Problem to solve: Print the entries exactly as they appear, and omit any images.

[Stored items from a collection]
__________

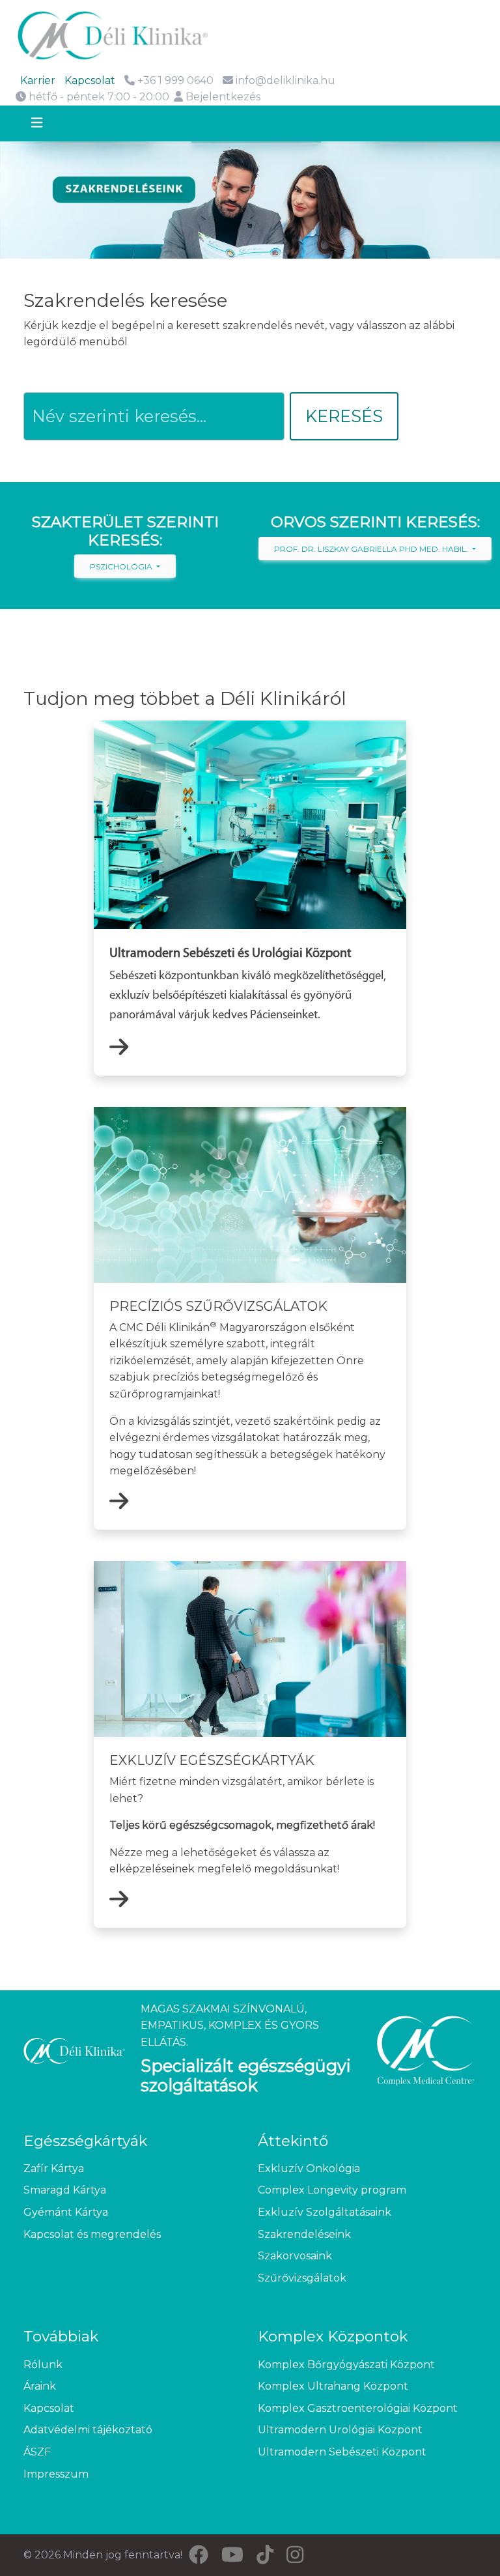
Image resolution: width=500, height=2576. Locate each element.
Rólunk (42, 2364)
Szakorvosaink (295, 2256)
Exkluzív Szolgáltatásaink (324, 2212)
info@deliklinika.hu (285, 80)
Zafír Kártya (53, 2168)
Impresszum (56, 2474)
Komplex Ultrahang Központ (333, 2386)
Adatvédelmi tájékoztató (87, 2430)
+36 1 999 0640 (174, 80)
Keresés (344, 416)
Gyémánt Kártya (65, 2212)
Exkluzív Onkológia (309, 2168)
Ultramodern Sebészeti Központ (342, 2452)
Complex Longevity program (332, 2190)
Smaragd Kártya (64, 2190)
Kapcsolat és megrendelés (92, 2234)
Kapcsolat (89, 80)
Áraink (39, 2386)
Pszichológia (122, 566)
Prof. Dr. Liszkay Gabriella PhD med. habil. (372, 549)
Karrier (37, 80)
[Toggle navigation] (48, 123)
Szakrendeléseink (304, 2234)
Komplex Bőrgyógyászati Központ (346, 2364)
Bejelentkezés (221, 97)
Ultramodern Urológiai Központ (340, 2430)
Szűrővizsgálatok (302, 2278)
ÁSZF (37, 2452)
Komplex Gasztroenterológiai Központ (358, 2408)
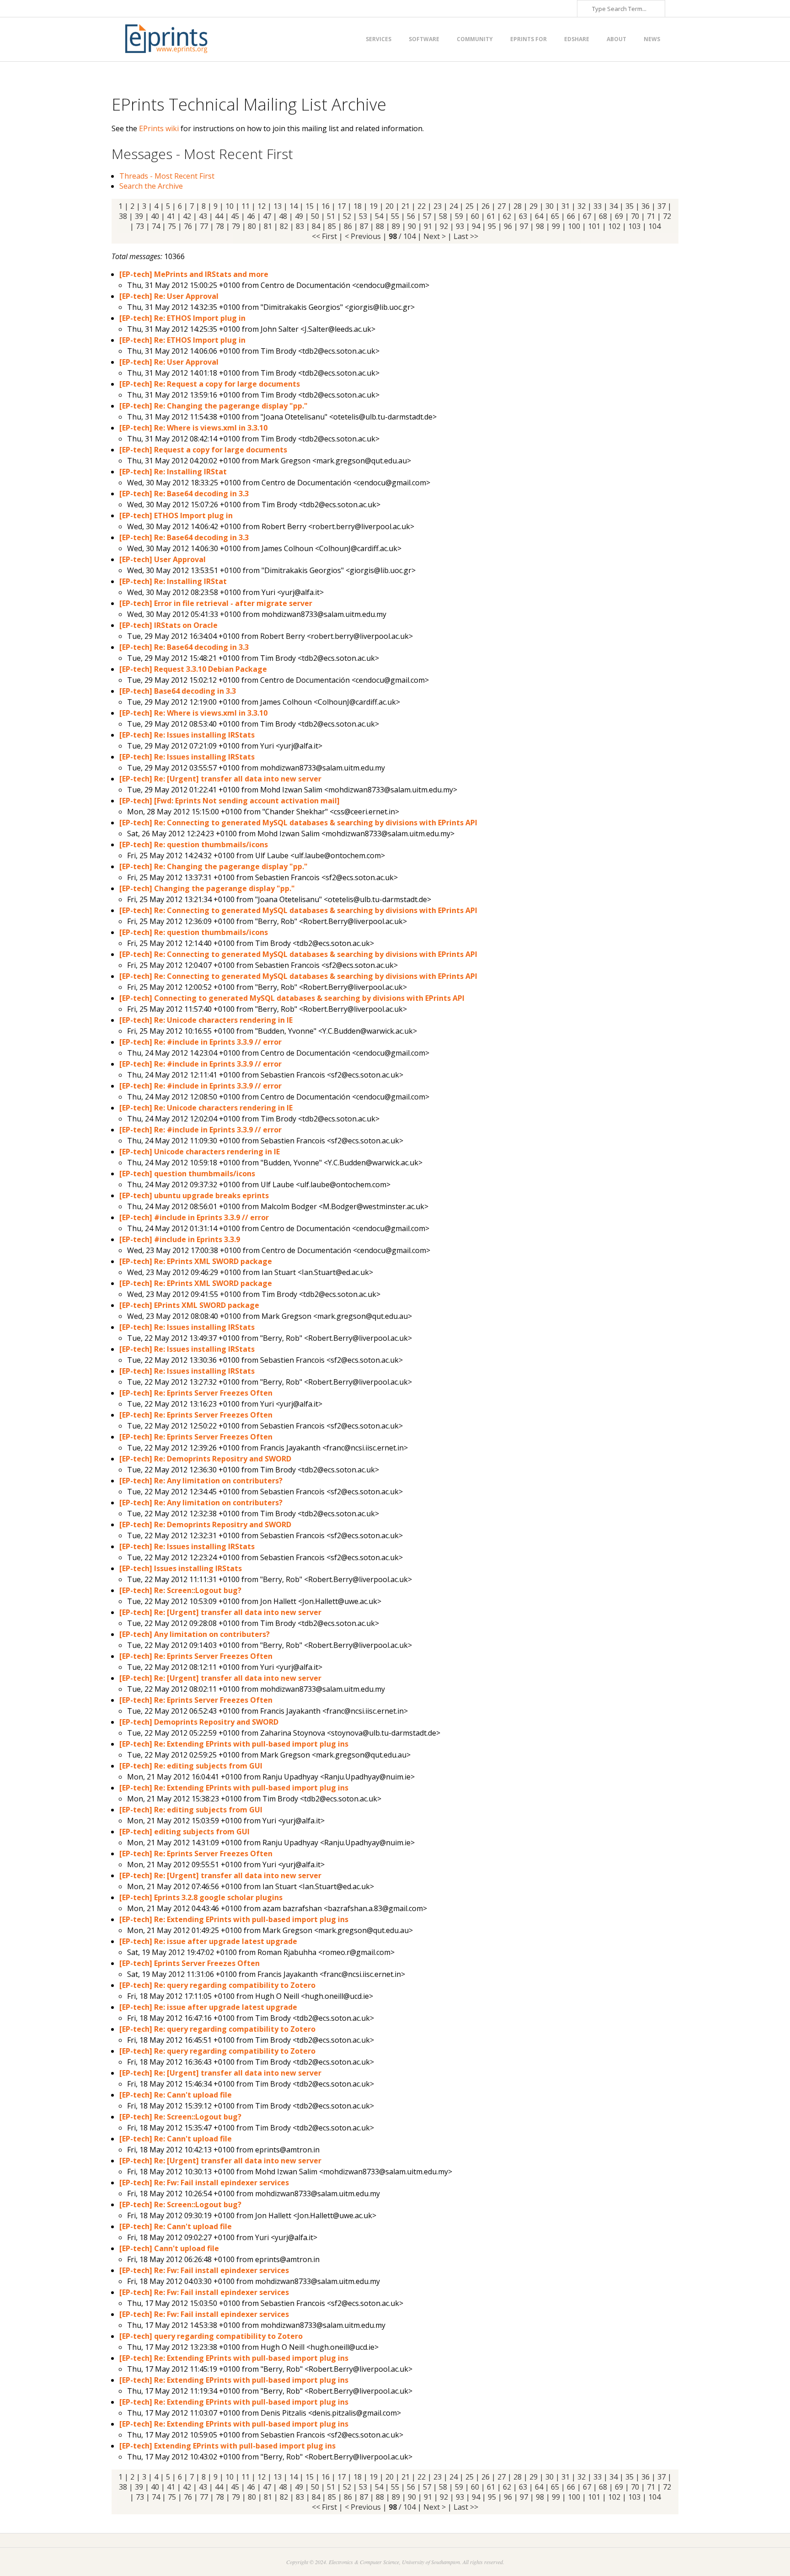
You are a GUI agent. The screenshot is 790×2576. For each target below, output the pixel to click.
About (616, 39)
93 (460, 226)
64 (539, 216)
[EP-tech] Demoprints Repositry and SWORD (198, 1722)
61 (491, 216)
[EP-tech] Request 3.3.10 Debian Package (193, 669)
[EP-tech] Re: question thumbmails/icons (193, 844)
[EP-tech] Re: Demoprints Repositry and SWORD (205, 1459)
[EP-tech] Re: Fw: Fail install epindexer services (204, 2183)
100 (574, 226)
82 (284, 226)
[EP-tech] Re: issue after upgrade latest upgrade (208, 1941)
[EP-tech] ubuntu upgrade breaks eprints (194, 1195)
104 (654, 226)
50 (315, 216)
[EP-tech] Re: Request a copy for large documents (209, 384)
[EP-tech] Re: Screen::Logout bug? (180, 1590)
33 (597, 206)
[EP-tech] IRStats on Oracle (168, 625)
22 (421, 206)
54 (379, 216)
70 (635, 216)
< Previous (363, 236)
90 (412, 226)
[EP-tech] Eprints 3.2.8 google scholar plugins (201, 1897)
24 (453, 206)
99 (556, 226)
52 (347, 216)
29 (533, 206)
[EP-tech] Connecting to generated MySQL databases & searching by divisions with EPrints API (291, 998)
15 (309, 206)
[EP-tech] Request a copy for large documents (203, 450)
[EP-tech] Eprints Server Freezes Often (189, 1963)
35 (629, 206)
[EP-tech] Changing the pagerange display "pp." (207, 888)
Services (378, 39)
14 (293, 206)
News (652, 39)
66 (571, 216)
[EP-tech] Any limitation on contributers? (194, 1634)
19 (373, 206)
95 (492, 226)
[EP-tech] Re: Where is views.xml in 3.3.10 (193, 428)
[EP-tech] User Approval (162, 559)
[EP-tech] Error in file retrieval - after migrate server (215, 603)
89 (396, 226)
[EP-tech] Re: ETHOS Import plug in (182, 318)
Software (424, 39)
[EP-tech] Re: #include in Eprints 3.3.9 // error (200, 1042)
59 (459, 216)
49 (299, 216)
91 (428, 226)
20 (389, 206)
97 (524, 226)
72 (667, 216)
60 (475, 216)
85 (332, 226)
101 (594, 226)
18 (357, 206)
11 (245, 206)
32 (581, 206)
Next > (434, 236)
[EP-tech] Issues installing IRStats (180, 1568)
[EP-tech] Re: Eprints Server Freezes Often (195, 1393)
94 (476, 226)
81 (268, 226)
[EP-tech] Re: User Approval (169, 296)
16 (325, 206)
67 (587, 216)
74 (156, 226)
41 (171, 216)
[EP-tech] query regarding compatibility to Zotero (211, 2336)
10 (229, 206)
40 (155, 216)
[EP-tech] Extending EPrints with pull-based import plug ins (227, 2446)
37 (661, 206)
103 (634, 226)
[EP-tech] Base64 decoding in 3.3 (177, 691)
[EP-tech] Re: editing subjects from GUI (190, 1766)
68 (603, 216)
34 (613, 206)
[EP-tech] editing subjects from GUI (184, 1832)
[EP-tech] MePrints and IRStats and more (193, 274)
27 (501, 206)
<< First (324, 236)
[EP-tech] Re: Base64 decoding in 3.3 (184, 494)
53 (363, 216)
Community (475, 39)
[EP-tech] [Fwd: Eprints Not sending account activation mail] (229, 801)
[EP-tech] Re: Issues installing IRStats (187, 735)
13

__________

Your response:
Image resolution: width=500, height=2576. Locate each element.
Rólunk (42, 2364)
Szakorvosaink (295, 2256)
Exkluzív Szolgáltatásaink (324, 2212)
info@deliklinika.hu (285, 80)
Zafír Kártya (53, 2168)
Impresszum (56, 2474)
Komplex Ultrahang Központ (333, 2386)
Adatvédelmi tájékoztató (87, 2430)
+36 1 999 0640 (174, 80)
Keresés (344, 416)
Gyémánt Kártya (65, 2212)
Exkluzív Onkológia (309, 2168)
Ultramodern Sebészeti Központ (342, 2452)
Complex Longevity program (332, 2190)
Smaragd Kártya (64, 2190)
Kapcsolat és megrendelés (92, 2234)
Kapcsolat (89, 80)
Áraink (39, 2386)
Pszichológia (122, 566)
Prof. Dr. Liszkay Gabriella PhD med. habil. (372, 549)
Karrier (37, 80)
[Toggle navigation] (48, 123)
Szakrendeléseink (304, 2234)
Komplex Bőrgyógyászati Központ (346, 2364)
Bejelentkezés (221, 97)
Ultramodern Urológiai Központ (340, 2430)
Szűrővizsgálatok (302, 2278)
ÁSZF (37, 2452)
Komplex Gasztroenterológiai Központ (358, 2408)
You are a GUI agent. The screenshot is 790×2576. For each target below, output the pixel to click.
About (616, 39)
93 (460, 226)
64 (539, 216)
[EP-tech] Demoprints Repositry and SWORD (198, 1722)
61 (491, 216)
[EP-tech] Request 3.3.10 Debian Package (193, 669)
[EP-tech] Re: question thumbmails/icons (193, 844)
[EP-tech] Re: Demoprints Repositry and SWORD (205, 1459)
[EP-tech] Re: Fw: Fail install epindexer services (204, 2183)
100 (574, 226)
82 (284, 226)
[EP-tech] Re: issue after upgrade latest upgrade (208, 1941)
[EP-tech] ubuntu upgrade breaks eprints (194, 1195)
104 (654, 226)
50 (315, 216)
[EP-tech] Re: Request a copy for large documents (209, 384)
[EP-tech] Re: Screen::Logout bug? (180, 1590)
33 (597, 206)
[EP-tech] IRStats on Oracle (168, 625)
22 (421, 206)
54 (379, 216)
70 (635, 216)
< Previous (363, 236)
90 (412, 226)
[EP-tech] Eprints 3.2.8 google scholar plugins (201, 1897)
24 (453, 206)
99 (556, 226)
52 (347, 216)
29 (533, 206)
[EP-tech] Connecting to generated MySQL databases & searching by divisions with EPrints API (291, 998)
15 (309, 206)
[EP-tech] Request a copy for large documents (203, 450)
[EP-tech] Eprints Server Freezes Often (189, 1963)
35 (629, 206)
[EP-tech] Changing the pagerange display "pp." (207, 888)
Services (378, 39)
14 (293, 206)
News (652, 39)
66 (571, 216)
[EP-tech] Any limitation on contributers? (194, 1634)
19 (373, 206)
95 (492, 226)
[EP-tech] Re: Where is views.xml in 3.3.10 (193, 428)
[EP-tech] User Approval (162, 559)
[EP-tech] Error in file retrieval - after migrate server (215, 603)
89 (396, 226)
[EP-tech] Re: ETHOS Import plug in (182, 318)
Software (424, 39)
[EP-tech] Re: #include in Eprints 3.3.9 // error (200, 1042)
59 (459, 216)
49 (299, 216)
91 (428, 226)
20 (389, 206)
97 (524, 226)
72 (667, 216)
60 (475, 216)
85 (332, 226)
101 (594, 226)
18 (357, 206)
11 (245, 206)
32 (581, 206)
Next > (434, 236)
[EP-tech] Issues installing IRStats (180, 1568)
[EP-tech] Re: Eprints Server Freezes Often (195, 1393)
94 (476, 226)
81 (268, 226)
[EP-tech] Re: User Approval (169, 296)
16 (325, 206)
67 (587, 216)
74 (156, 226)
41 (171, 216)
[EP-tech] query regarding compatibility to Zotero (211, 2336)
10 (229, 206)
40 (155, 216)
[EP-tech] Extending EPrints with pull-based import plug ins (227, 2446)
37 (661, 206)
103 (634, 226)
[EP-tech] Base64 decoding in 3.3 (177, 691)
[EP-tech] Re: editing subjects from GUI (190, 1766)
68 (603, 216)
34 (613, 206)
[EP-tech] editing subjects from GUI (184, 1832)
[EP-tech] MePrints and IRStats and more (193, 274)
27 (501, 206)
<< First (324, 236)
[EP-tech] Re: Base64 decoding in 3.3 (184, 494)
53 (363, 216)
Community (475, 39)
[EP-tech] [Fwd: Eprints Not sending account activation mail] (229, 801)
[EP-tech] Re: Issues installing IRStats (187, 735)
13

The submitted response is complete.